Vamos colocar um grão de sal nesse angu. É necessário reformar o ensino médio? Sim! Não podemos prosseguir como em meados do século XX, na base da lousa, giz e saliva. O mundo se transforma, o mercado de trabalho tenta se adequar, a comunicação hoje é instantânea e universal, novas ferramentas surgem e urge estabelecer outros parâmetros. Isso estava no horizonte do Conselho Nacional de Educação que foi desmontado pelo governo de Michel Temer.

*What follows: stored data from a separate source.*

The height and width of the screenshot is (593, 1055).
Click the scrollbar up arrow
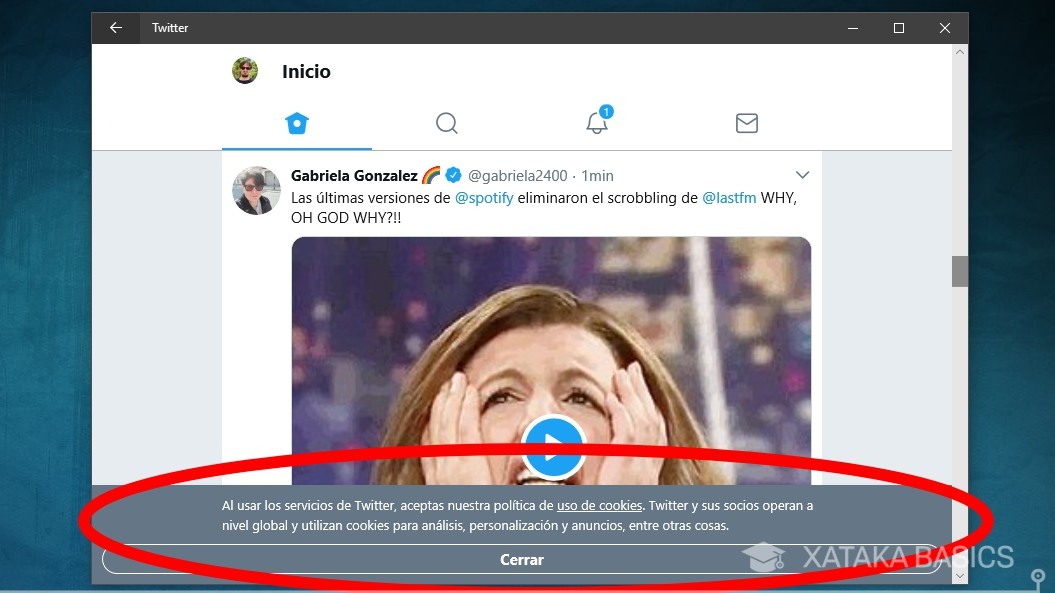click(x=960, y=52)
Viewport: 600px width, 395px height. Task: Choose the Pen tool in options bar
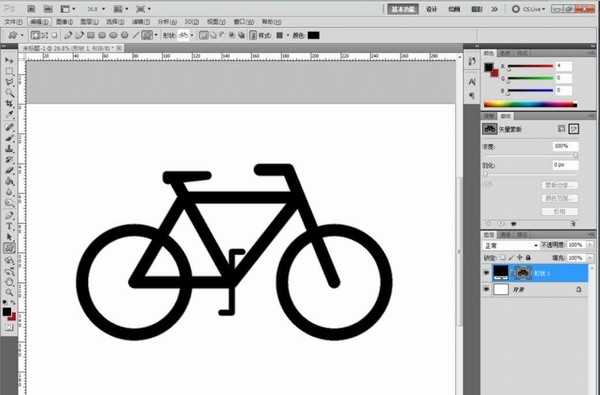68,36
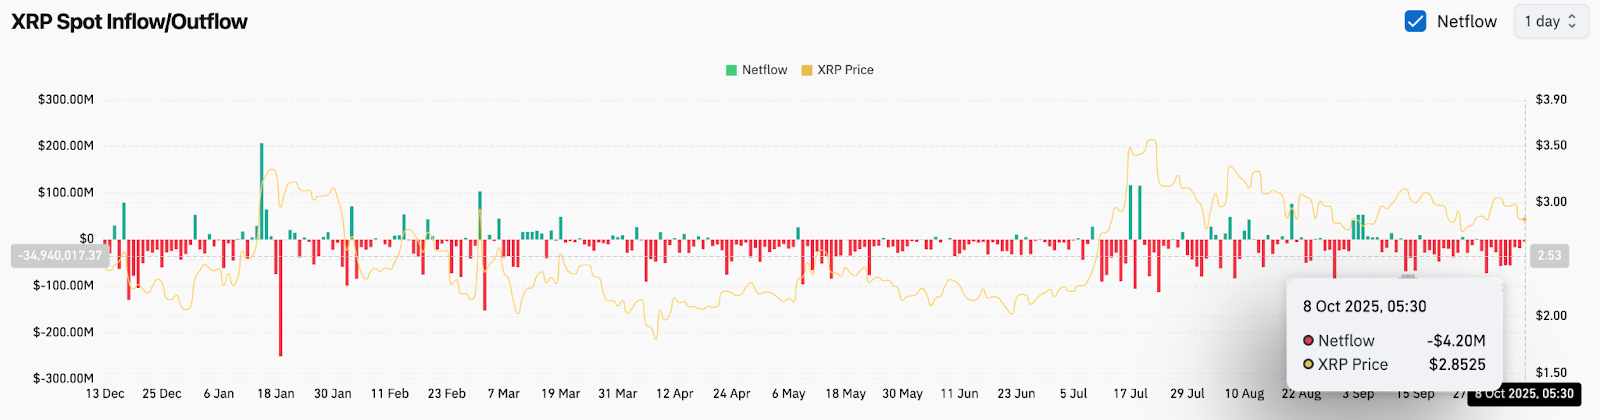Viewport: 1600px width, 420px height.
Task: Click the -$4.20M Netflow value in tooltip
Action: [x=1456, y=341]
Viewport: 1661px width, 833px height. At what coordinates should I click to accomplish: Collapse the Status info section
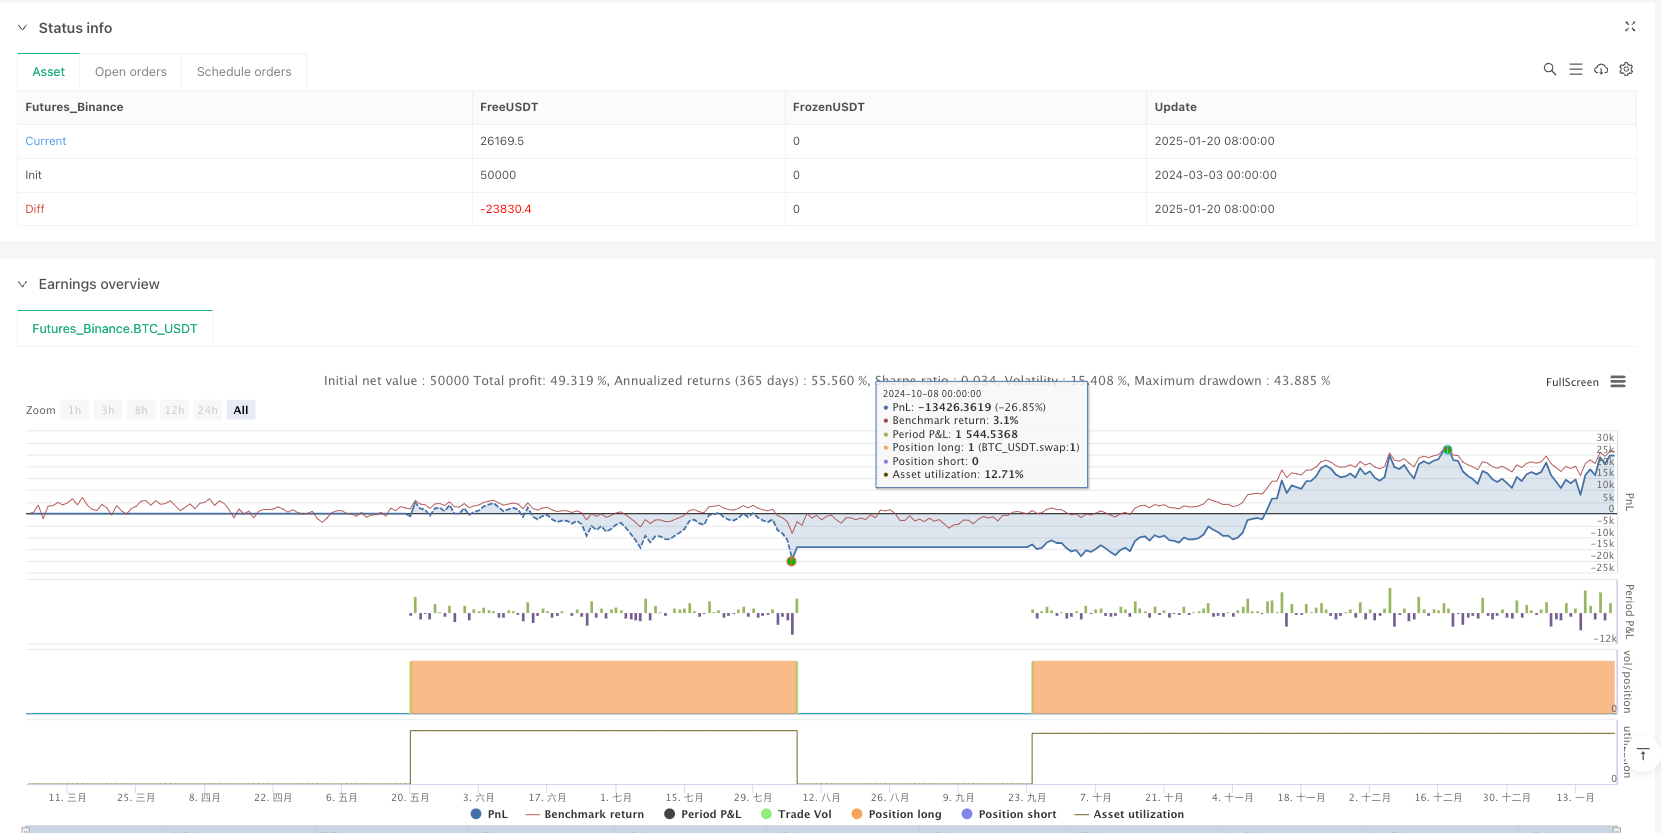(x=23, y=28)
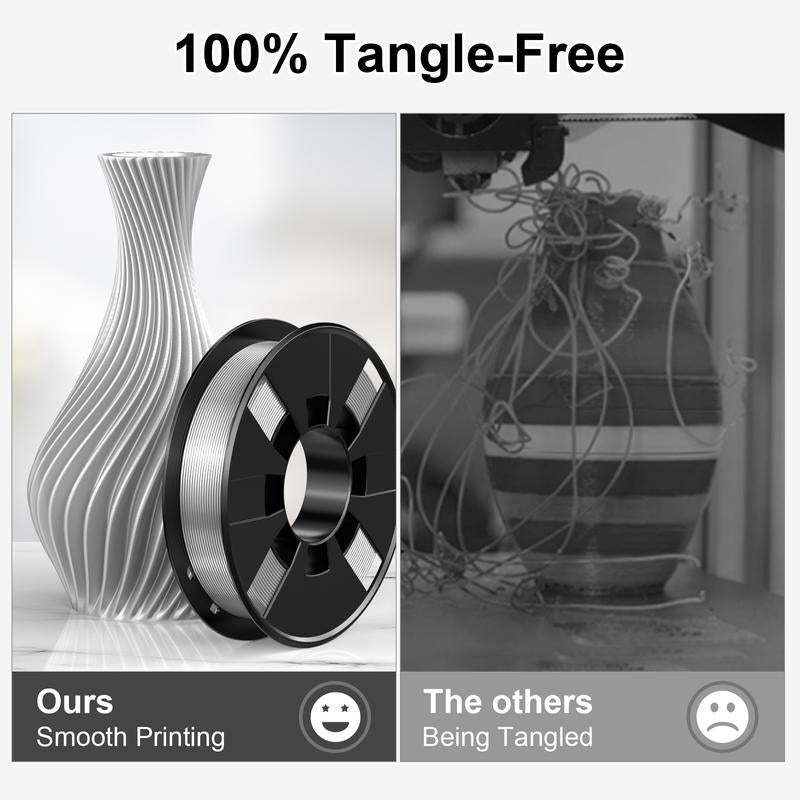Click the sad frowning face icon
This screenshot has width=800, height=800.
pos(721,716)
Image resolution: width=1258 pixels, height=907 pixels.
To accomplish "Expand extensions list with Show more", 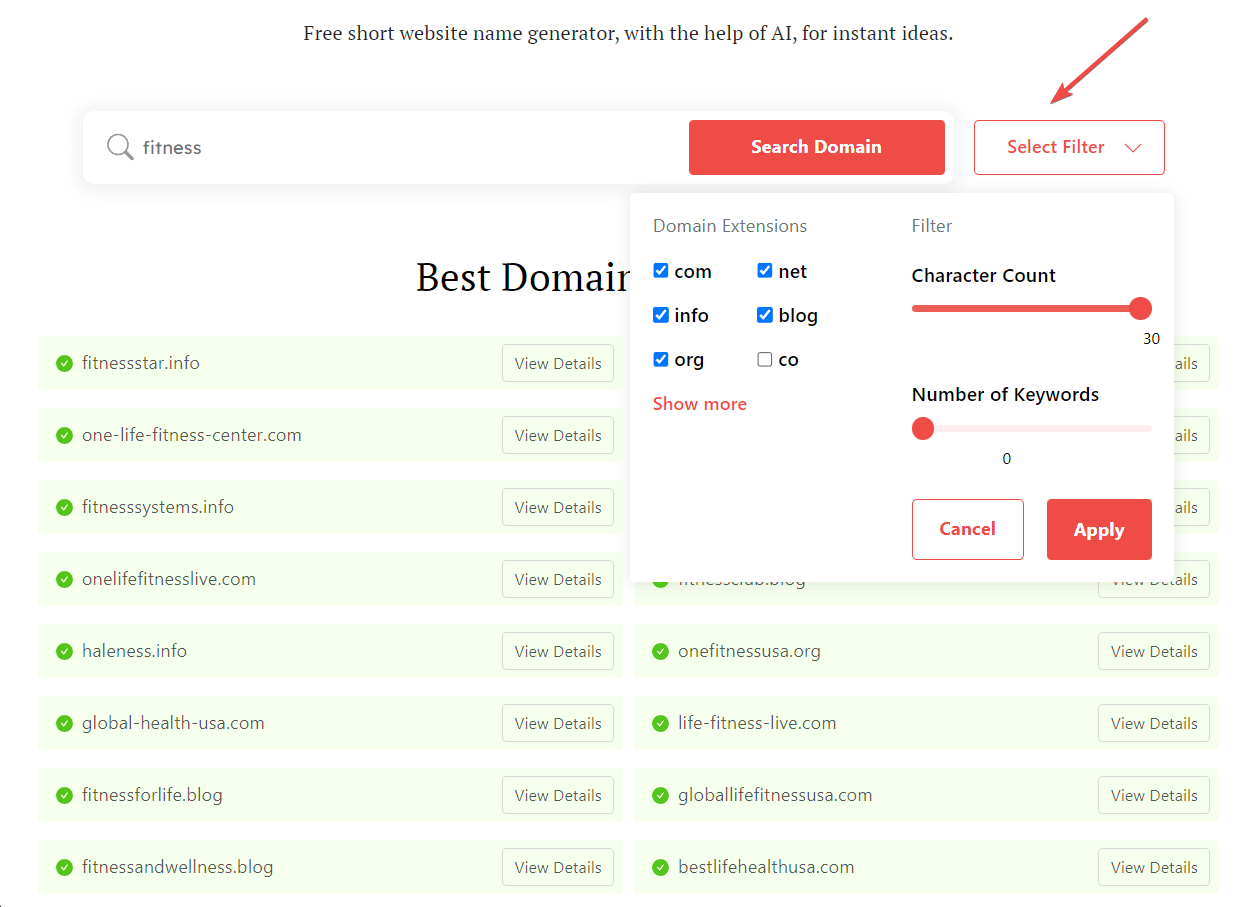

Exigir a imediata revogação desta reforma do ensino médio (ou deforma, como dizem os estudantes) e instauração de um Conselho realmente democrático para trabalhar em regime de urgência novas diretrizes curriculares adequadas aos tempos em que vivemos é crucial. Já perdemos uma geração, e disso depende o futuro das próximas. Ou a educação é para todos ou não é educação, mas mecanismo de perpetuação de desigualdades.

*Daniel Brazil é escritor, autor do romance Terno de Reis (Penalux), roteirista e diretor de TV, crítico musical e literário.